::: Page excerpt :::

Skip to content

Architecture

The deployed shape is a single Docker Compose file, one FastAPI backend, one static-bundled frontend, one persistent worker, and a GPU-bound vLLM server. State is split across SQLite (structural) and Qdrant (vectors).

Topology

flowchart LR
  subgraph host [Host, GPUs 0..4]
    subgraph compose [docker compose]
      frontend[frontend<br/>nginx :8080]
      backend[backend<br/>FastAPI :8000]
      worker[worker<br/>enrich-loop]
      vllm["vllm<br/>OpenAI API :8765"]
      qdrant[qdrant :6333]
      prom[prometheus<br/>profile=observability]
      dcgm[dcgm-exporter<br/>profile=observability]
      graf[grafana :3000<br/>profile=observability]
    end
    gpus[["NVIDIA GPUs"]]
  end
  frontend -->|/api/*| backend
  backend  -->|HTTP| qdrant
  backend  -->|HTTP| vllm
  worker   -->|HTTP| vllm
  worker   -->|HTTP| qdrant
  worker   -->|sqlite| vol[("./data bind mount")]
  backend  --> vol
  vllm     -->|"nvidia runtime"| gpus
  dcgm     -->|NVML| gpus
  prom     --> backend
  prom     --> dcgm
  graf     --> prom

Services at a glance

Service Container image What it does
frontend docker/frontend.Dockerfile (nginx) Serves the deck.gl atlas bundle and proxies /api/* to backend.
backend docker/backend.Dockerfile FastAPI app exposing map/data/route/candidate endpoints + /api/metrics.
worker docker/backend.Dockerfile Runs infolake-services enrich-loop; writes summaries, claims, embeddings.
vllm docker/vllm.Dockerfile OpenAI-compatible LLM endpoint; consumes models/ bind mount.
qdrant qdrant/qdrant Vector DB for documents, passages, claims.
prometheus official Scrapes backend + dcgm-exporter (observability profile only).
grafana official Pre-provisioned Infolake dashboard (observability profile only).
dcgm-exporter NVIDIA Per-GPU utilisation, VRAM, temperature (observability profile only).

Data stores

  • SQLite + FTS5data/infolake.db. Everything structural: documents, domains, passages, claims, regions, pipeline runs, stars. Forward-only Alembic migrations.
  • Qdrant — three collections: documents, passages, claims. Vectors only; row IDs refer back to SQLite.
  • Filesystem artefactsdata/mapping/ holds eigenvectors, UMAP coordinates, and region labels consumed by /api/map-data; checkpoints/<session_id>.json holds resumable crawl state.

Extensibility seams

Every cross-cutting capability is a Protocol discovered through importlib.metadata.entry_points. Third-party packages register implementations via pyproject.toml; Infolake picks them up without code changes.

::: Data extracts :::

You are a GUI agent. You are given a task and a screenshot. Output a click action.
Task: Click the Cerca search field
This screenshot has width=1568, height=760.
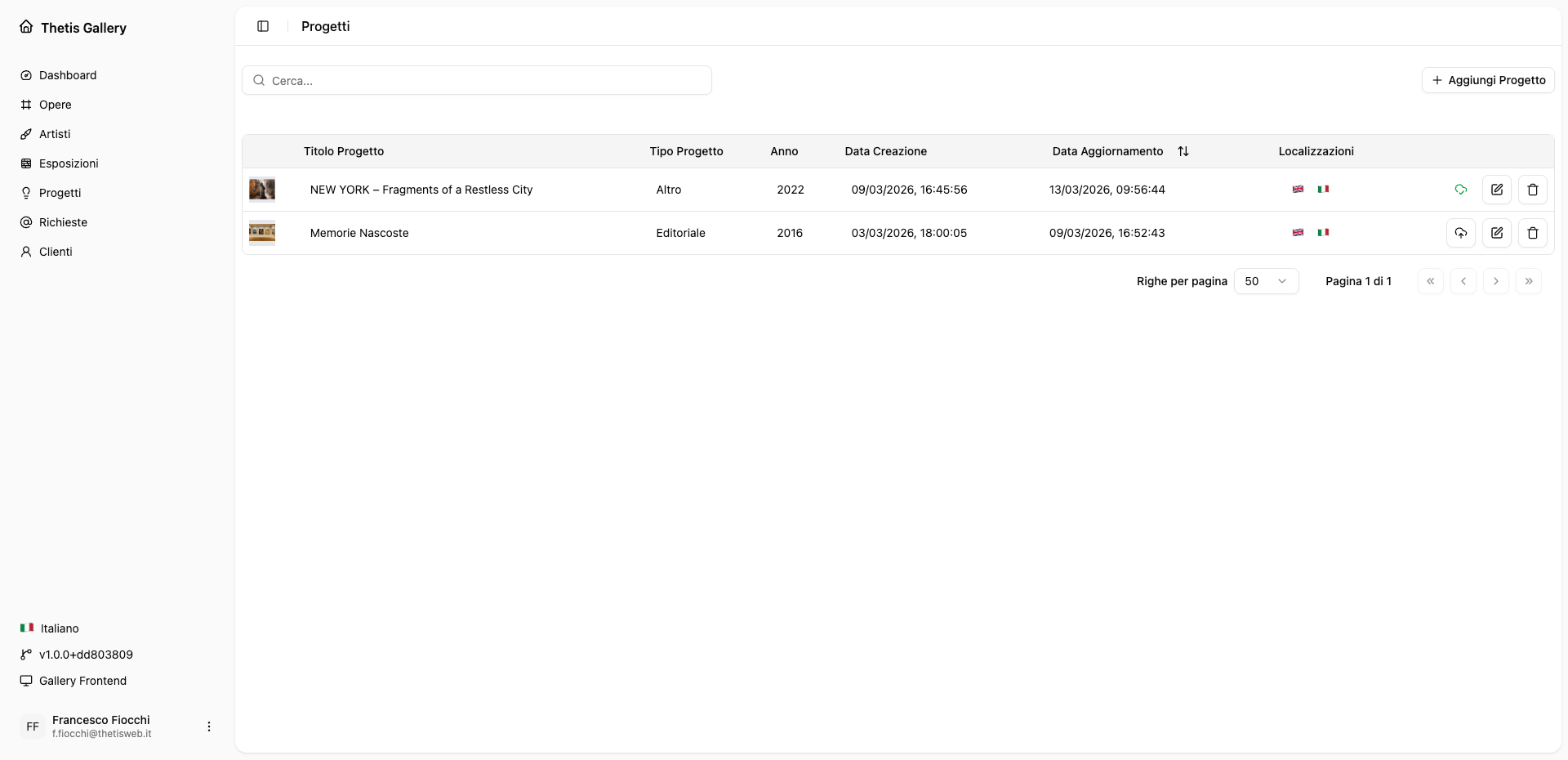pyautogui.click(x=477, y=81)
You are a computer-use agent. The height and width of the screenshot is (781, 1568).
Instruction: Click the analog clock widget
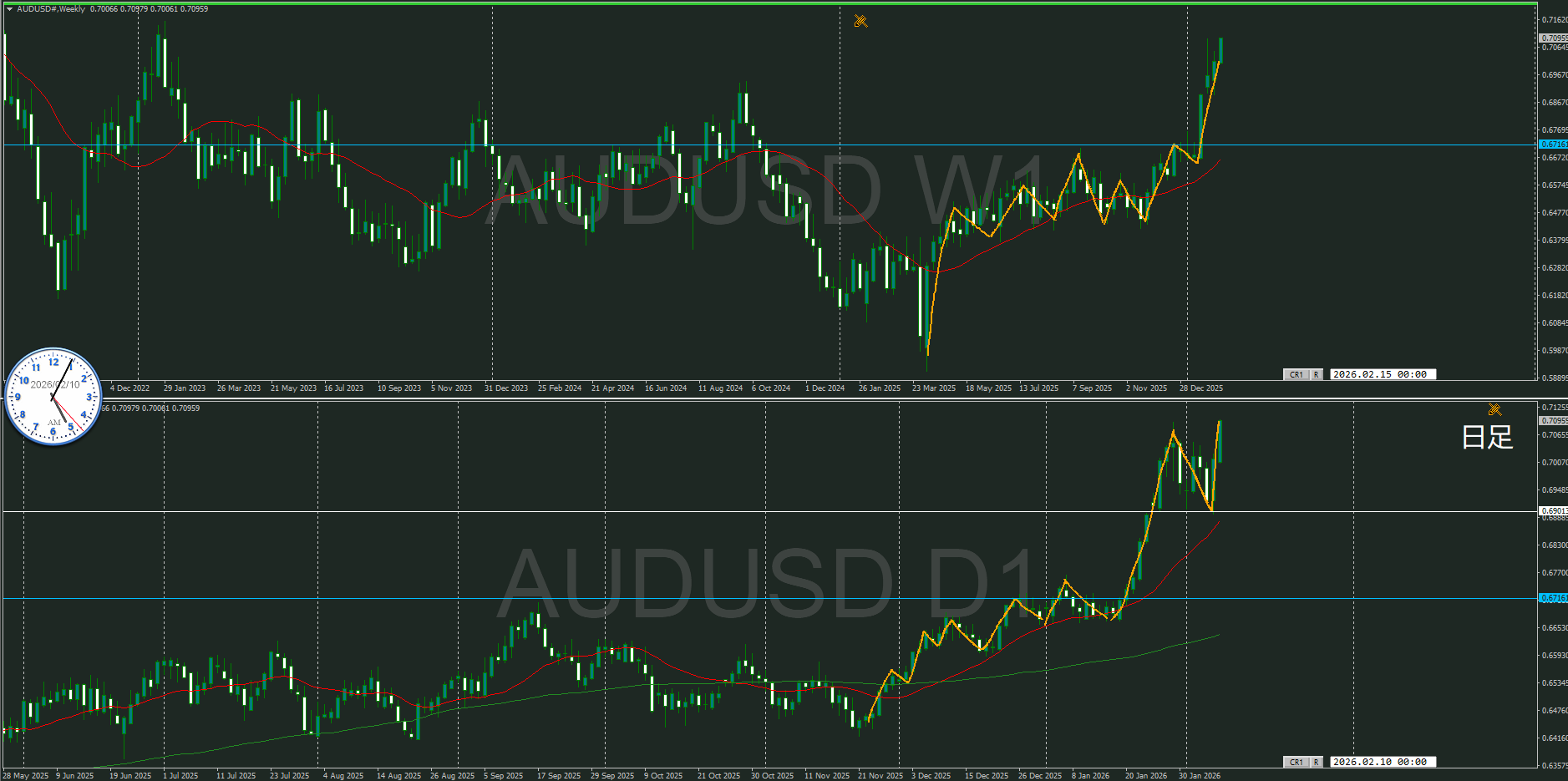tap(53, 397)
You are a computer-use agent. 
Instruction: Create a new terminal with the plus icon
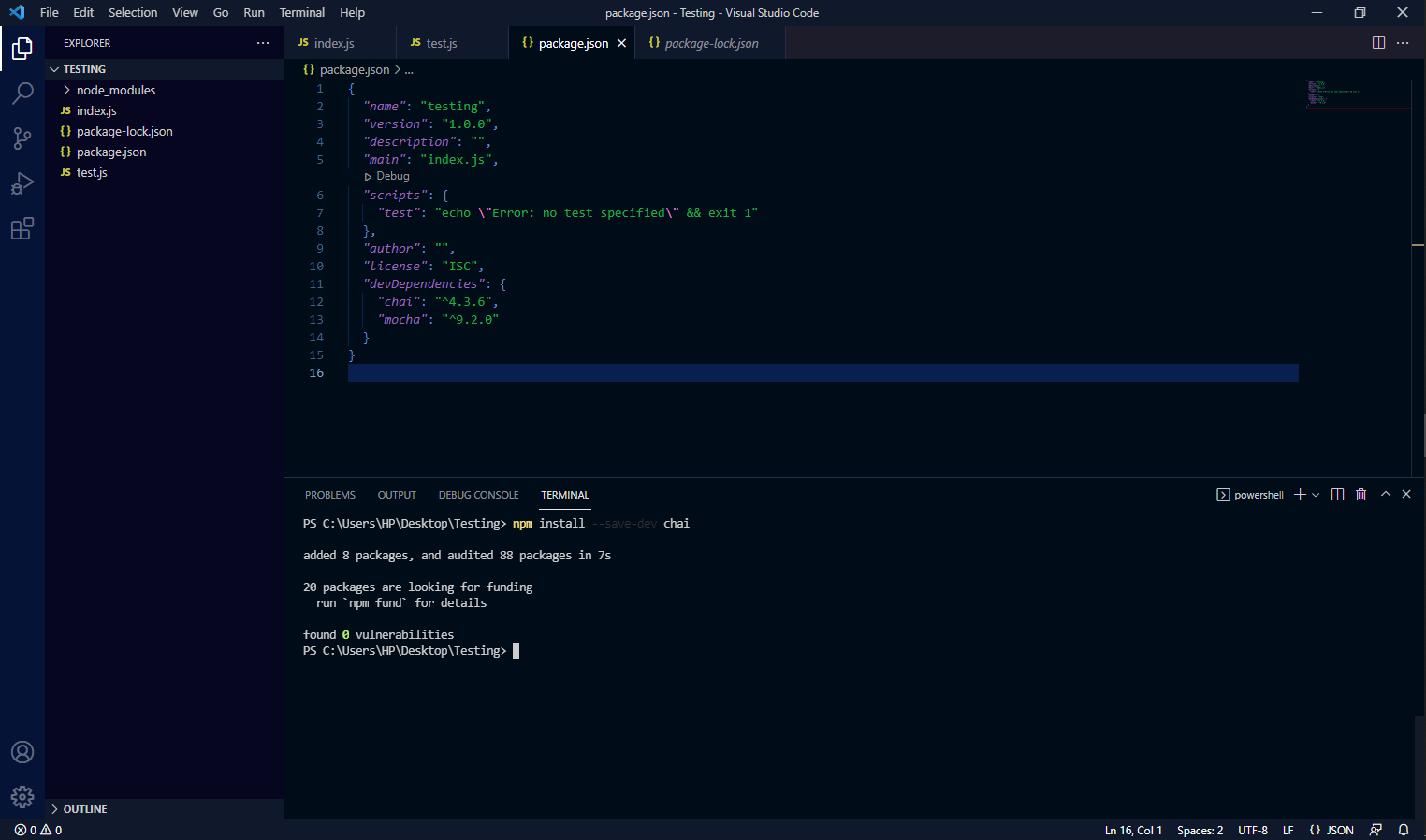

:::

» **Problems and tasks**:
a. According to the Infolake architecture page, which collections does Qdrant hold?
b. Carry on the Infolake architecture page from the point where it stops.
The entries were taken from a separate source.

» **Your responses**:
a. Three collections: documents, passages, and claims.

b.
Entry-point group Protocol Default implementation
infolake.llm_backends LLMBackend OutlinesLLMClient
infolake.embedders Embedder TextEmbeddingClient (BGE-small)
infolake.fetchers Fetcher Crawl4AIClient
infolake.pipeline_stages PipelineStage CrawlStage, EnrichDocumentsStage, …
infolake.projections Projector UMAPProjector
infolake.graph_edges GraphEdgeSource citations, co_citations, semantic, claim_overlap, domain_links

Example registration in another package:

toml [project.entry-points."infolake.llm_backends"] vertex_ai = "my_pkg.llm:VertexAIBackend"

Then set llm.constrained_decoding = "vertex_ai" in config.json — no edits to Infolake required.

Configuration

One Pydantic-validated JSON file: config/default.json. Every key is declared in src/infolake/core/schemas.py with model_config = ConfigDict(extra="forbid"), so a typo or stale key fails loudly at boot. See the full README for the complete knob table.

Observability

  • infolake-doctor --json — config + DB + GPU (pynvml) + runtime (psutil) + service probes as one SystemReport.
  • /api/metrics — Prometheus endpoint (when diagnostics.telemetry.enabled = true).
  • make up-obs — start Prometheus (:9090), Grafana (:3000) with the pre-provisioned dashboard, and dcgm-exporter (:9400).

The development loop

bash make lint # ruff check make fmt # ruff format + autofix make typecheck # mypy on core + backend make check # lint + typecheck + test make precommit # run every pre-commit hook against all files

CI mirrors this in .github/workflows/ci.yml: lint-python, test-python, frontend, and a non-GPU docker-smoke build.